Augustine, the cosmos and the self
Karla Pollmann, Professor of Classics and Deputy Dean of the Faculty of Humanities at the University of Kent, talks to Nigel Bovey about the influence of early Christian thinker Augustine of Hippo on contemporary thought.
Professor Pollmann, you have written four books and numerous academic papers about the early Church Father Augustine of Hippo, who was born in North Africa in the 4th century. What fascinates you about him?
Augustine is one of the craziest early Church Fathers. He is the person in antiquity we have most texts of and he has written on practically everything the world bothers about – love and sex, war and peace, manual labour, justice. He is an exceptional communicator and arguably the most influential early Christian thinker in the Western world.
He is the author of at least one piece of world literature, because at the very end of the 4th century he wrote Confessions, a book narrating the story of his conversion to Christianity in his mid-thirties.
As a philosopher, he adored Plato and Cicero but then went on to pose questions that are still relevant today – questions about the self, conscience and evil. His insights into psychology are unmatched in that period of history. For example, one of his best-known questions is: What do I do when I steal pears? His answer is: I steal not because I am hungry but because I love the very act of stealing.
What major insights did Augustine give into questions about God?
In the polytheism of the ancient world, people believed that it was possible to bridge the gap between themselves and the gods by working hard at their moral attitude and behaviour. Likewise, many early Christians believed that they could bridge the gap between themselves and God through their own efforts and that Jesus Christ would help them. Augustine challenged that view. He said that if it needed a divine act of salvation – for which, in his mercy, God offered himself through his Son – humanity must have been unfathomably bad. Otherwise such a sacrifice would not have been required. He said that humans could not be the forgers of their own destiny. It is all God’s grace.
The concepts of salvation by God’s grace and personal faith in Christ are foundational to the theology expressed in the biblical writings of the apostle Paul. They are key to the Protestant perspective. Yet Augustine is also revered within the Catholic tradition.
Against a pagan culture based on different assumptions, Augustine amplified Paul’s teachings about God’s grace, and the Protestant tradition is steeped in that perspective. Augustine also saw a person’s faith as an act of God’s grace.
However, Augustine’s work is rich and complex. Five million of his words still exist, written over a period of 44 years. During that time, he sometimes changed his mind or accentuated things differently. He can be admired by opposite groups: for instance, he appeals to just-war theorists and pacifists; feminists and patriarchs. Likewise, Augustine can be called the Father of Catholicism and the Father of Protestantism.
The younger Augustine was more optimistic and influenced by the pagan tradition that believed in the human possibility of self-salvation. This is the part that still has a bearing on Catholic thought.
What would Augustine say to new atheist voices who describe religious faith as a blind leap in the teeth of evidence?

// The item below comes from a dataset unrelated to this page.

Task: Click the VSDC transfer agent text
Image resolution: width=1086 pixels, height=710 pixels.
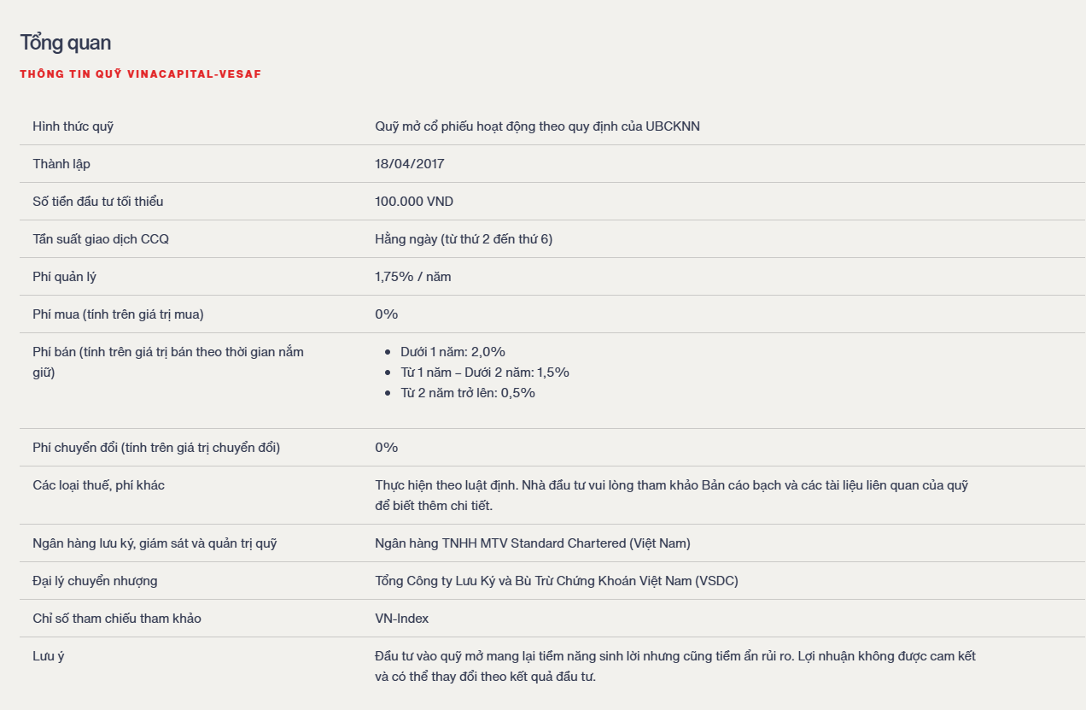Action: click(557, 581)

Theirs is not a new accusation. Augustine admitted that he found it impossible to convince a pagan intellectual by argument. Augustine tried to find knock-down arguments about God. Eventually he concluded, as many others subsequently have done, that at some point one has to satisfy oneself that there are things that are real or fundamentally relevant but cannot be proved.
While individuals might ridicule or belittle religious faith, in his work About the Usefulness of Faith, Augustine makes the point that no society can function without faith. Faith and trust hang together. Financial systems are built on trust – the word ‘credit’ is Latin for ‘he or she has trust’. Scientists cannot do science without putting their trust in observations. Science is not based on absolute proof. Scientists can prove only a tiny fraction of what they believe to be true.
Over time, scientific ‘tooth fairies’ are debunked. How 15th-century ‘scientists’ interpreted the world would today be regarded as surreal, because as more evidence becomes available, so science changes.
Augustine regarded nature as indicative of a Creator. Is the likes of a beautiful sunset evidence for God?
I am not against the view of a person looking at a sunset, marvelling at its beauty and concluding that someone must have made it. My concern, though, is that this contains an idea of somehow taming God, trying to control him, saying that we have understood the formula. For me, God is exactly the opposite. As Augustine said, God is the ‘ultimate other’ and our human autonomy paradoxically consists in focusing on something which we know we cannot control. God is elusive. He is not a delusion; he is an elusion.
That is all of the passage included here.